Oh, yeah. If anyone out there knows where I can get a hold of one of those old-school exercise bikes - you know, the metal ones with the upward-curving handlebars and the nice, sturdy foot pedals, and at a reasonable price - let me know. We can all use a change of the exterior, and back in college, I really liked going over to the Student Rec Center every day and riding five miles or so on the bikes.

2 comments:

James said...

Three comments:

1. One of the few "great truths" to come out of the new-age-hippie-human-potential movement is that "if you hate your body, you hate yourself." How can you hate your body? You are your body!
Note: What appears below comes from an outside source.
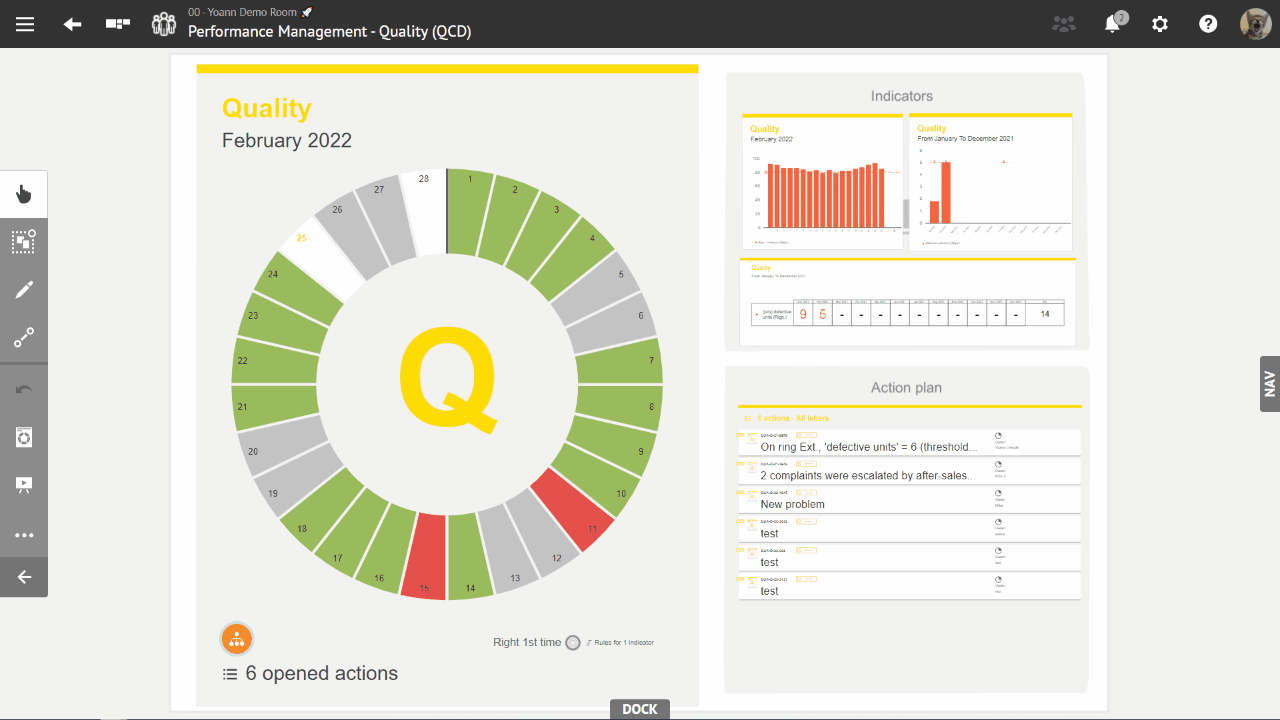Open the February 2022 bar chart thumbnail
Viewport: 1280px width, 720px height.
pyautogui.click(x=823, y=182)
Part of the problem has to be laid at the feet of...well...Christianity. This is not a bash on Christianity per se, but rather the mind/body dualism that gets its chief source of support from Christianity, with its spirit/body dualism. In Christianity, one has the "soul", and then one has this sinful sack of meat to which the soul is unfortunately attached, acting as an anchor and potentially dragging it down into hell.
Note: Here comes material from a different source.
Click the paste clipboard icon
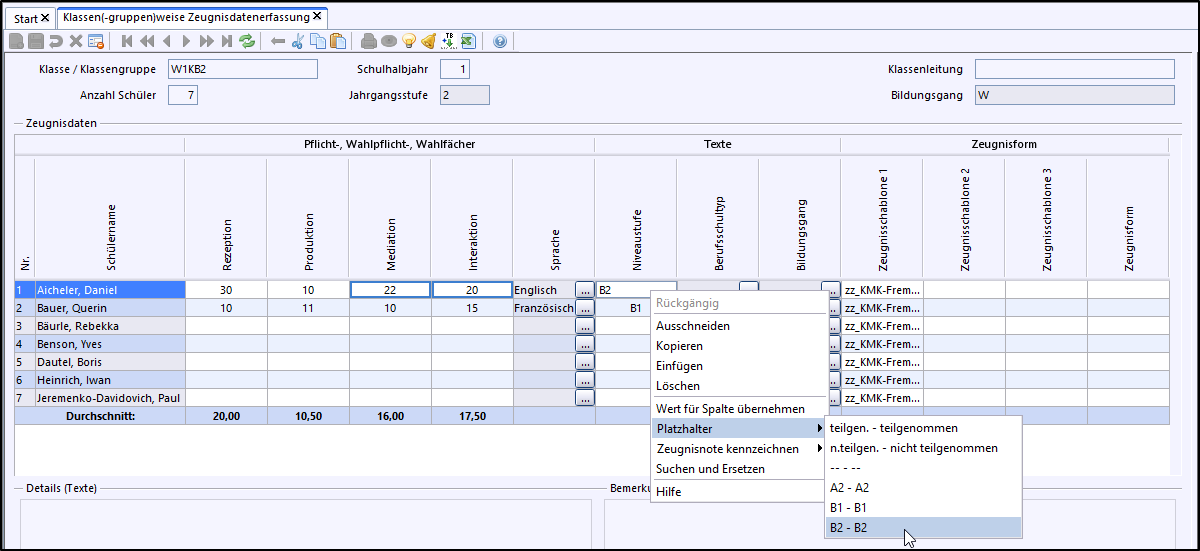This screenshot has width=1200, height=551. pos(337,41)
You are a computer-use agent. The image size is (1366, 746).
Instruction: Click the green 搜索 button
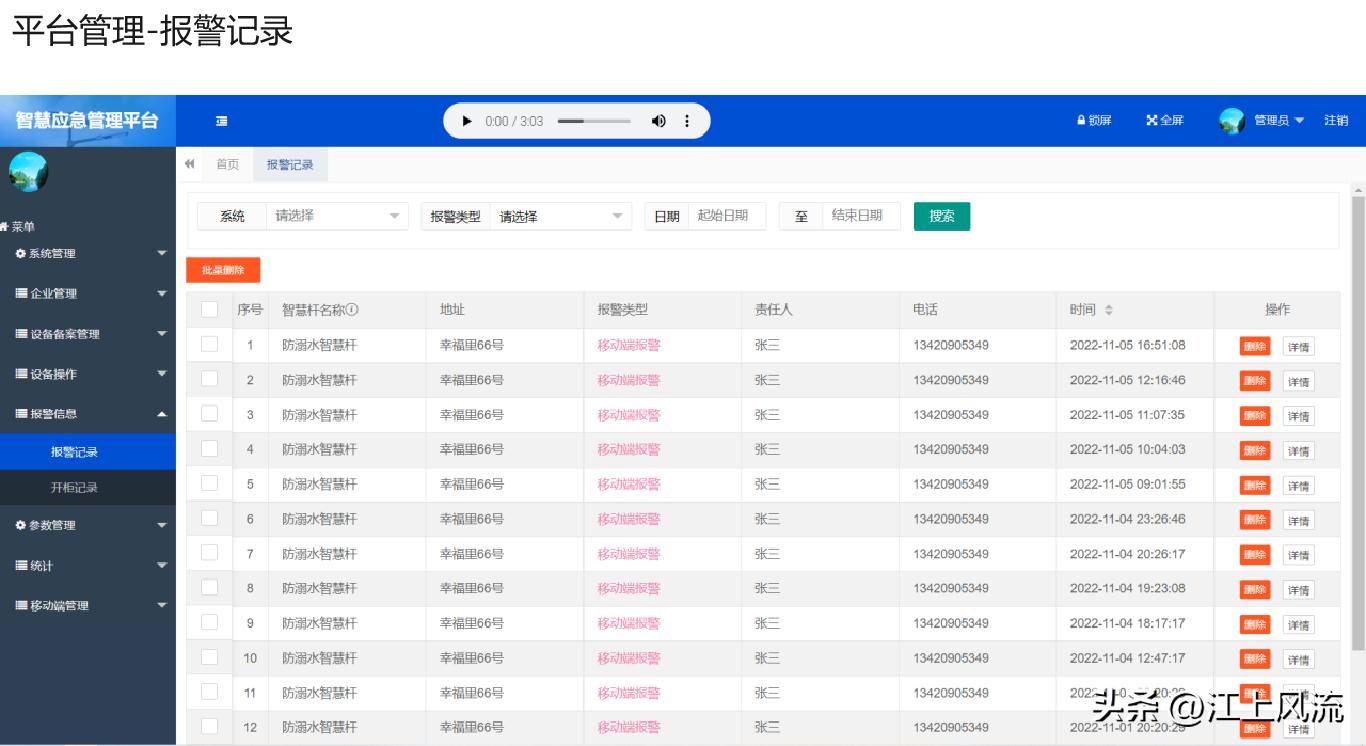941,215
We tend to view our bodies as something entirely separate from ourselves. Women damn this part or that part of their bodies, looking for social acceptance, thinking that if they can just get this giant flesh pot pie under control, things will be different.

2. I agree. Trying to gain conformation of your inner worth through changing your exterior is a madman's task, one that will never be completed. Anybody who would like you more because you adjusted yourself to someone else's standard of beauty -- individual or collective -- is a person who should be avoided at all costs. Oh yes, and burned with fire.

3. Shotgun? Pistol? NOLA radio? Either interstate travel is much more dangerous, or you're taking "Apocalyptic Daria" as holy scripture.

4. Best place to get an old-school exercise bike -- eBay. www.ebay.com, for all of your junk needs. Great place to browse.

Scissors MacGillicutty said...

On women's breasts: if things continue the way they're going, in about five years, young USian men will have no idea of what a normal mature female breast looks like, and I'm not kidding. Part of it is the ubiquity among pr0n—and I suppose now mainstream—actresses of boob jobs that distort the natural soft sac shape of the breast into a rigid hemisphere; the other part of it is the Victoria's Secret bra, which will distort the natural breast into such hemispheres.

On mind/body dualism: it's WRONG and EVIL but it's so deeply embedded in our culture, it may take hundreds of years before we rid ourselves of it. The smell test for mind/body dualism in discourse is this: any statement or argument that depends on the assumption the will or intellect is or can be totally free of physical influences carries the mind/body dualism 'cultural pathogen,' and the statement (and person making the statement) should be quarantined as if they were carrying typhoid.

Sorry to be so vehement, but as somebody who's been taking anti-depressants since the pre-Prozac days when those drugs were dangerous and couldn't be handed out like candy, I really and truly hate the injunction that the depressed just "need to get over it." Or, for that matter, that when people find themselves in really-o, truly-o objectively hard spots in their lives, that they can just overcome it. Not only are these statements cruel, they're deeply ignorant.

There are people with great powers of will and concentration, but they're as exceptional as great natural athletes, or natural singers. Expecting that everyone—especially those under the stress of bad circumstances—to live up to their abilities is like expecting everyone to be able to...hell, I don't know sports, so fill in the blank here. You know what I'm getting at.

I could go on and on, but this comment is already tl;dr, so I'll conclude with this: if somebody accuses you of using something—anything—as a crutch when it could be done with will power, they're essentially asking you to unbalance the playing field in their favor. The important thing is what you need to get done what you want. 'Nuff said.